Trecho citado:
▬▬▬▬▬▬

Os riscos na economia com as mudanças no clima
O Brasil corre o risco de ter uma perda na economia de um a três bilhões de reais em 2050, caso nada seja feito para reverter os impactos das mudanças climáticas. As regiões mais vulneráveis à mudança do clima no Brasil seriam a Amazônia e o Nordeste, com perdas expressivas para a agricultura em quase todos os estados. Além disso, a previsão é de uma menor a confiabilidade no sistema de geração de energia hidrelétrica, com redução em torno de 30% da energia e uma perda do patrimônio das zonas costeiras brasileiras, avaliado em mais de R$ 130 bilhões. Esses são alguns dos resultados do estudo Economia das mudanças do clima no Brasil, uma iniciativa pioneira de uma grande equipe formada por cientistas de 11 instituições de pesquisa. Reportagem de Iara Cardoso, na ComCiência*.
“As mudanças climáticas, de fato, terão um impacto no PIB (Produto Interno Bruto), e esse impacto será maior em algumas regiões do que em outras, aumentando a desigualdade no país, já que as regiões mais impactadas serão a Norte e a Nordeste, que já são menos ricas”, diz Carolina Dubeux, coordenadora técnica do estudo e pesquisadora do Instituto Alberto Luiz Coimbra de Pós-graduação e Pesquisa de Engenharia (Coppe) da Universidade Federal do Rio de Janeiro (UFRJ).

▬▬▬▬▬▬

Dados armazenados:

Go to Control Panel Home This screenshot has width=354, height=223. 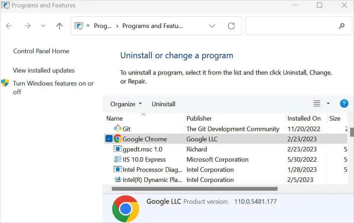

▬▬▬▬▬▬

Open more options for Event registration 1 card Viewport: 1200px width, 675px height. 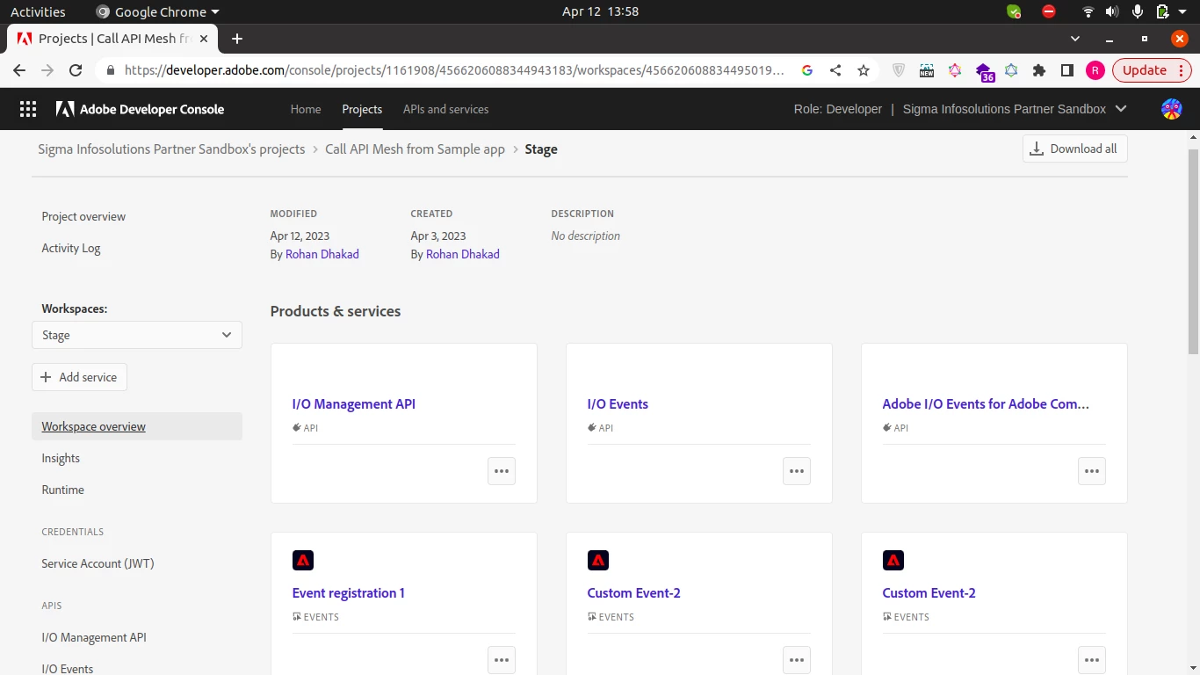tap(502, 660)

▬▬▬▬▬▬

Enunciado 1:
Transcreva do texto sobre os riscos econômicos das mudanças climáticas o trecho que começa em "Os riscos na" e segue até "Cardoso, na ComCiência*.".
Enunciado 2:
Segundo o texto sobre os riscos econômicos das mudanças climáticas, de quantas instituições de pesquisa vinham os cientistas da equipe que fez o estudo?
Enunciado 3:
Prossiga com o texto sobre os riscos econômicos das mudanças climáticas a partir do ponto em que ele termina.

Resposta redigida 1:
Os riscos na economia com as mudanças no clima
O Brasil corre o risco de ter uma perda na economia de um a três bilhões de reais em 2050, caso nada seja feito para reverter os impactos das mudanças climáticas. As regiões mais vulneráveis à mudança do clima no Brasil seriam a Amazônia e o Nordeste, com perdas expressivas para a agricultura em quase todos os estados. Além disso, a previsão é de uma menor a confiabilidade no sistema de geração de energia hidrelétrica, com redução em torno de 30% da energia e uma perda do patrimônio das zonas costeiras brasileiras, avaliado em mais de R$ 130 bilhões. Esses são alguns dos resultados do estudo Economia das mudanças do clima no Brasil, uma iniciativa pioneira de uma grande equipe formada por cientistas de 11 instituições de pesquisa. Reportagem de Iara Cardoso, na ComCiência*.

Resposta redigida 2:
De 11 instituições de pesquisa.

Resposta redigida 3:
O estudo analisa e quantifica o impacto da mudança do clima na agenda de desenvolvimento do país e aponta que a redução do PIB poderá ser de 0,5% a 2,3% em cenários de altas emissões de CO2 (cenário sujo) e baixas emissões (cenário limpo), tendo como parâmetro o ano de 2050. Segundo o estudo, embora o cenário mais limpo gere perdas de até 2,3% no PIB, ainda assim gera mais riqueza do que o cenário mais sujo. As estimativas foram feitas baseadas em valores climáticos médios e não consideraram eventos extremos.
Para minimizar os problemas destacados, o estudo aponta algumas prioridades de ação, entre elas: o fortalecimento de políticas de proteção social, principalmente nas regiões Norte e Nordeste, as mais afetadas; o esforço para manter a matriz energética do país limpa; a redução do desmatamento da Amazônia; e o incentivo ao aumento do conhecimento sobre modelos climáticos e seus impactos nos diversos setores da economia.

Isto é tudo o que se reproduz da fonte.